Il 21 maggio 1987 all’Olimpico, la Lazio giocò la partita della vita contro il Lane Rossi Vicenza. Solo una vittoria avrebbe potuto portare la Lazio agli spareggi ed evitare la retrocessione in serie C1, se non peggio. Una tensione scricchiolante elettrificava la sponda biancazzurra della capitale. Il primo tempo finì sullo 0-0. Né la ripresa pareva mettersi meglio. A sette minuti dal termine, scambio Poli – Acerbis, cross per l’avanzante stopper Gregucci, intervento ennesimo della difesa biancorossa e palla che rocambola fuori area, viene rimessa dentro e finisce tra le gambe del centravanti biancazzurro Giuliano Fiorini, una vita nelle periferie dell’area piccola. Fiorini sente lo spazio intorno a sé circoscriversi, ma trova il tempo di girarsi e prima di completare la torsione, sia mai che si materializzi l’ennesimo stinco di un difensore, anticipa la zampata in porta. E segna il goal che nessun tifoso laziale – e forse non solo – potrà mai dimenticare. Poi l’esultanza, immortalata per sempre, con quella maglia dall’aquila stilizzata, che oggi a ben vedere, ha anche qualcos’altro in più, un ricordo indelebile cucito dentro dell’attaccante a cui la vita volse le spalle a nemmeno cinquant’anni, quasi una sorta “sacra sindone” di Fiorini, povero cristo della sofferenza biancazzurra.

Nemmeno la coda della stagione fu semplice per la Lazio. Lo spareggio a tre, disputato con un triangolare allo stadio San Paolo di Napoli, con i pari classifica Campobasso e Taranto, non risparmiò momenti drammatici. Nella prima partita, il Taranto gelò la tifoseria biancazzurra andando a vincere per 1-0, gol del bomber Totò De Vitis. Nella seconda partita, Taranto e Campobasso impattarono per 1-1. Nell’ultimo e decisivo incontro, un altro storico gol, segnato stavolta da Fabio Poli, ridestò la Lazio, levando i tifosi dalla lunga apprensione di color che son sospesi, durata lunghi mesi. La stagione del -9, era finita.

Quella era la Lazio di Eugenio Fascetti, in campo Podavini e Filisetti, Camolese e Magnocavallo, Mimmo Caso e Piscedda, Poli e Fiorini.

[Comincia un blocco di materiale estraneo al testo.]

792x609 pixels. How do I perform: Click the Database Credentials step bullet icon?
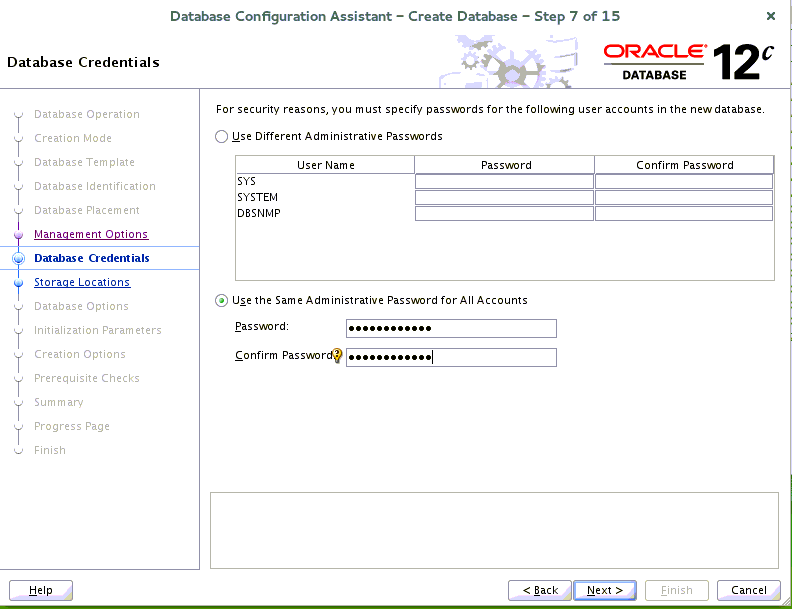tap(18, 259)
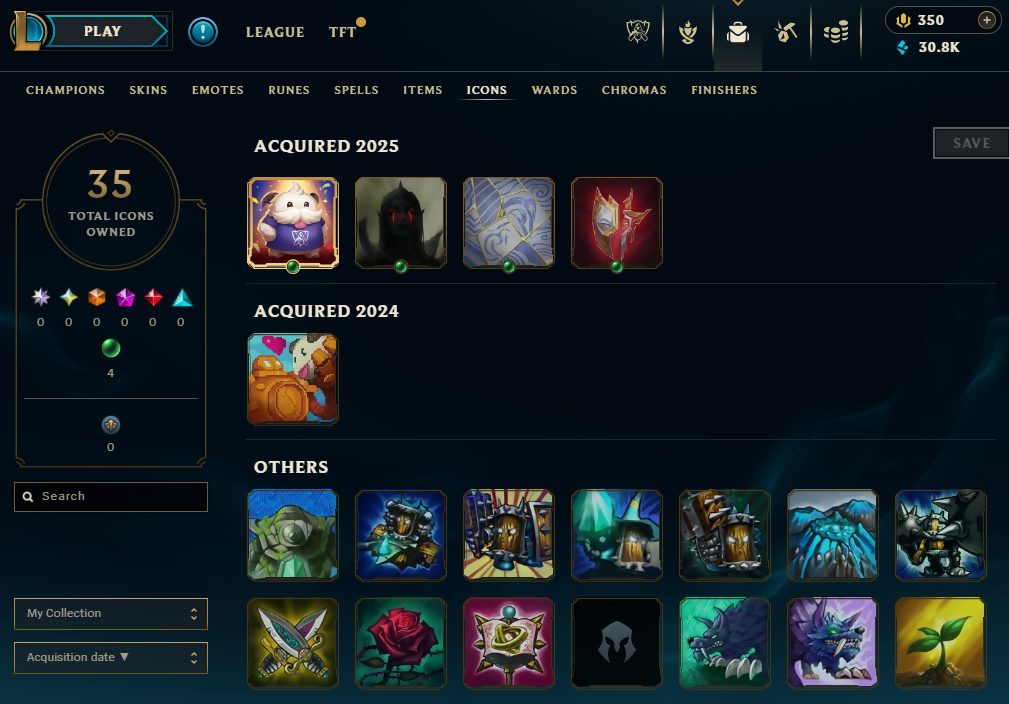Open the Store coins icon
Screen dimensions: 1009x704
tap(836, 32)
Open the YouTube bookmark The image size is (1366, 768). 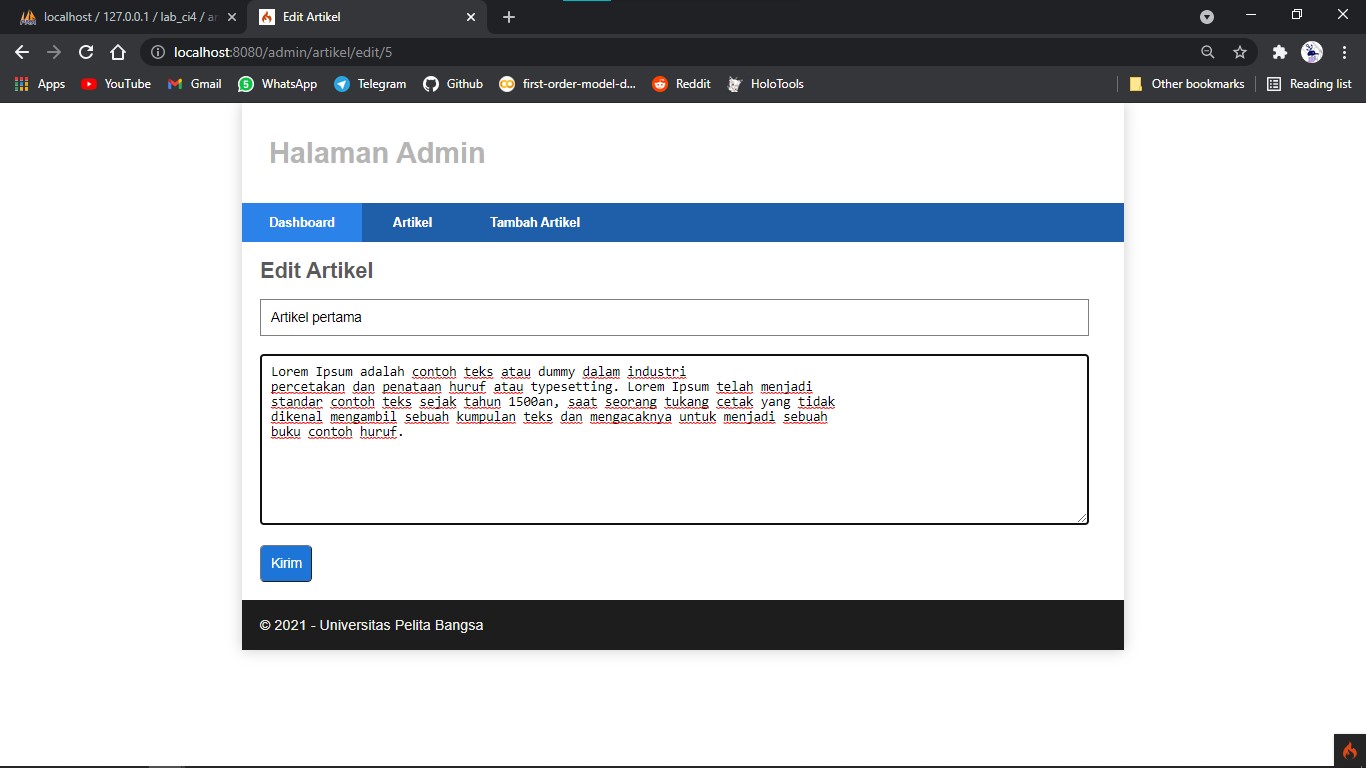[x=115, y=84]
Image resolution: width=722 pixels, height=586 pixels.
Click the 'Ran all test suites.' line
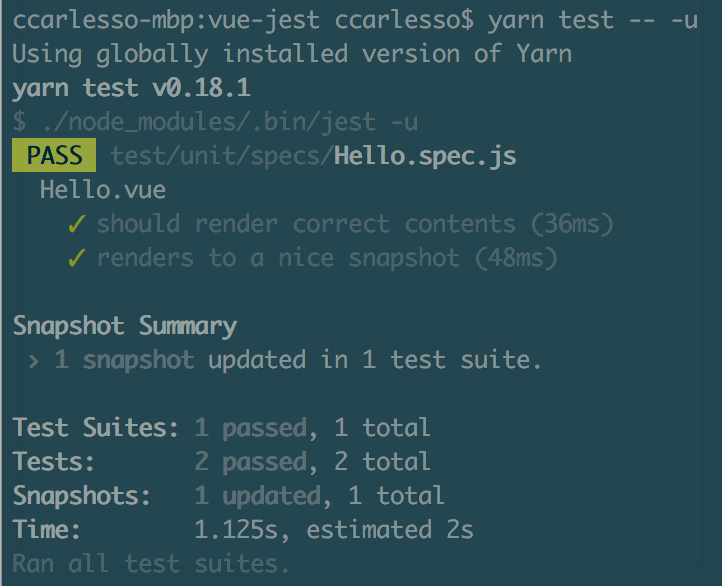tap(151, 564)
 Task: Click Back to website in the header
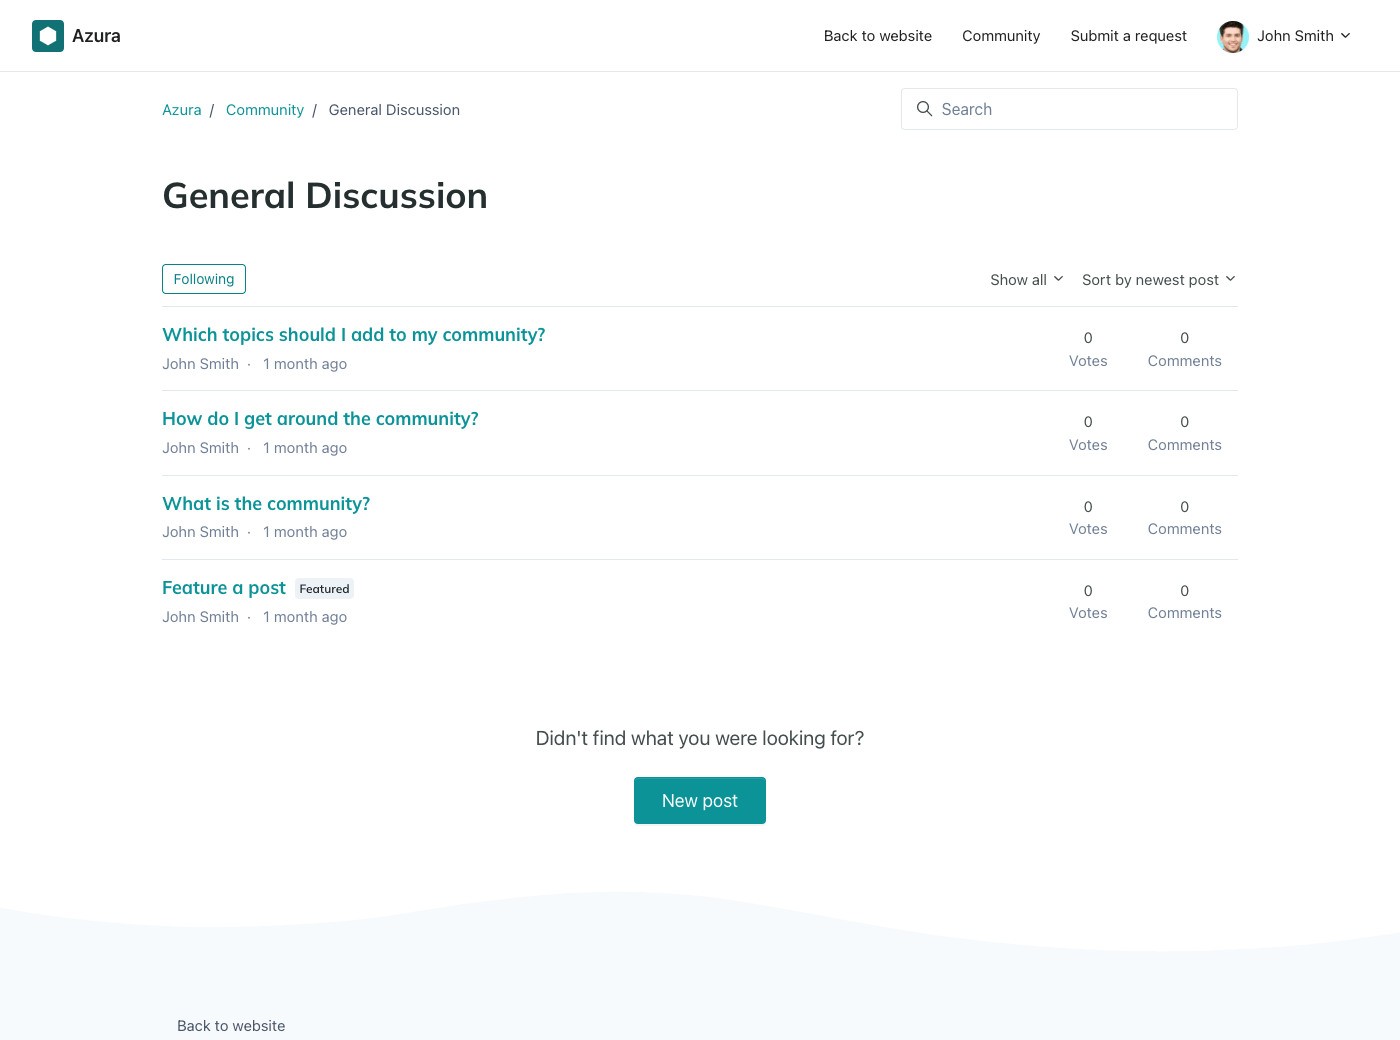(x=877, y=36)

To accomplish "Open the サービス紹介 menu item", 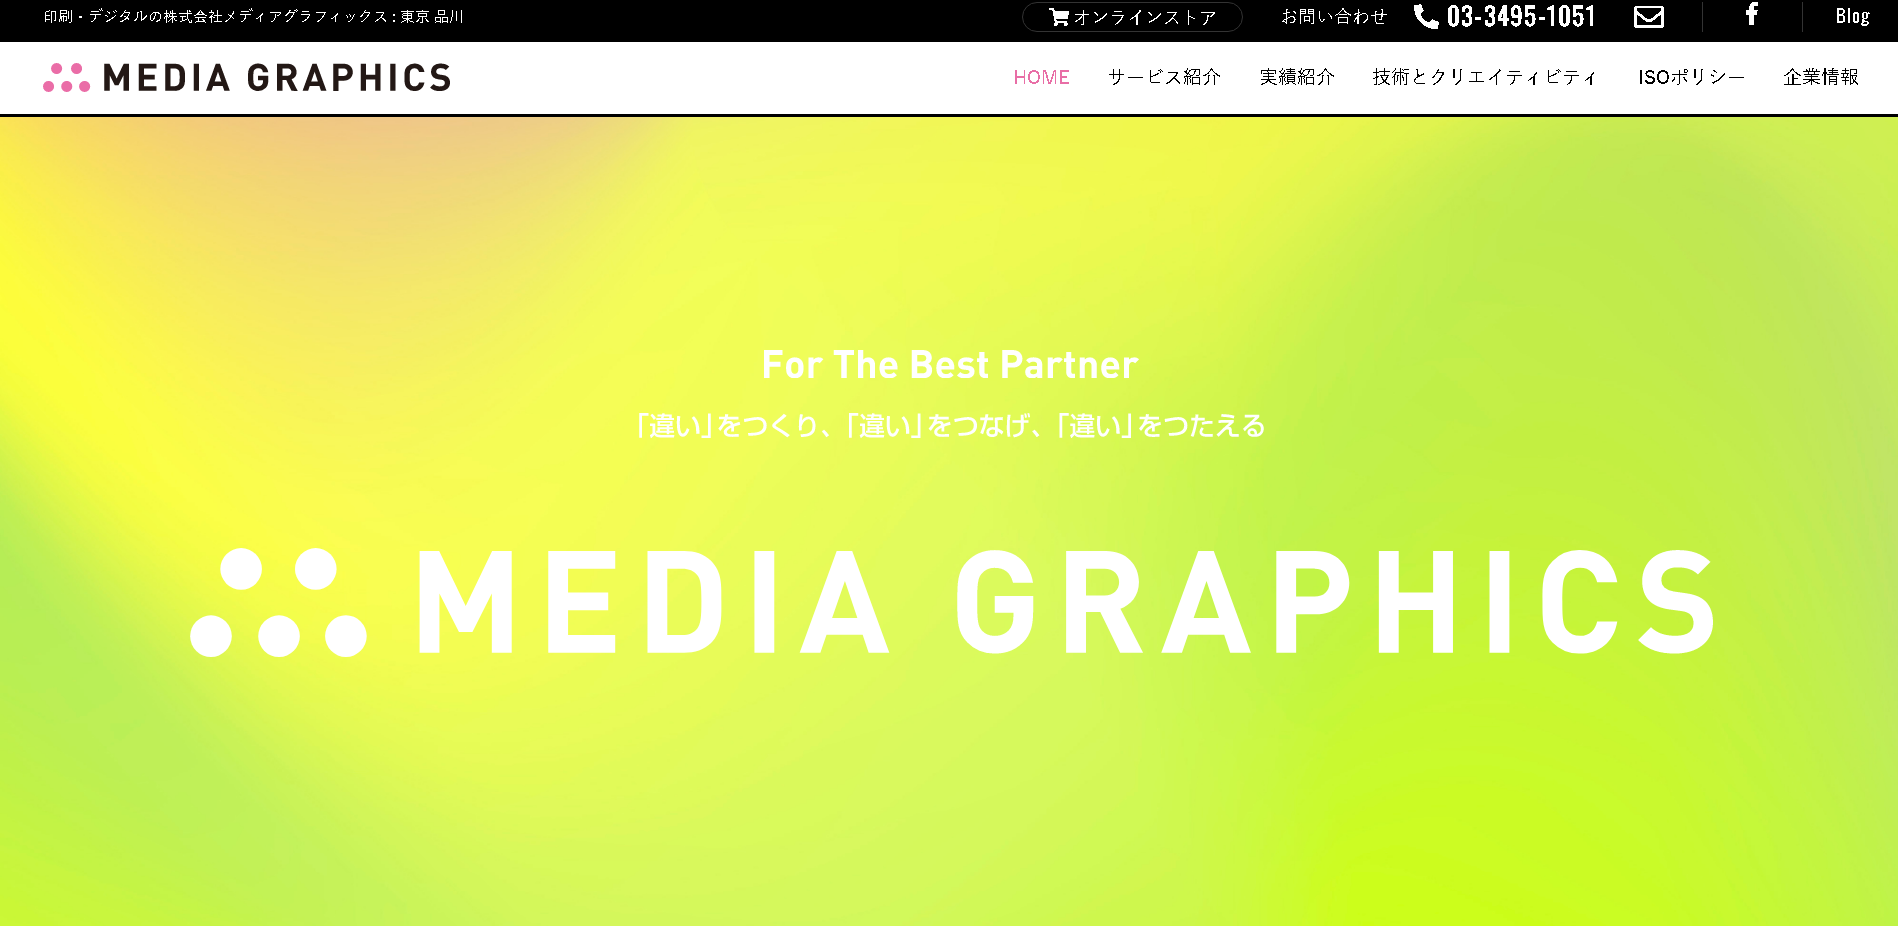I will [x=1164, y=77].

Vennero poi gli anni di Cragnotti, le vittorie, le coppe e lo scudetto. Nesta, Boksic, Vieri, Signori, Nedved. Un’altra vita. Nuove generazioni di calciatori e di tifosi.
Ma non vi sembri stano, se ancora oggi, osservando un Lazio – Genoa di uno stanco lunedì sera feriale, il pensiero possa andare a infilarsi… nelle maglie della memoria.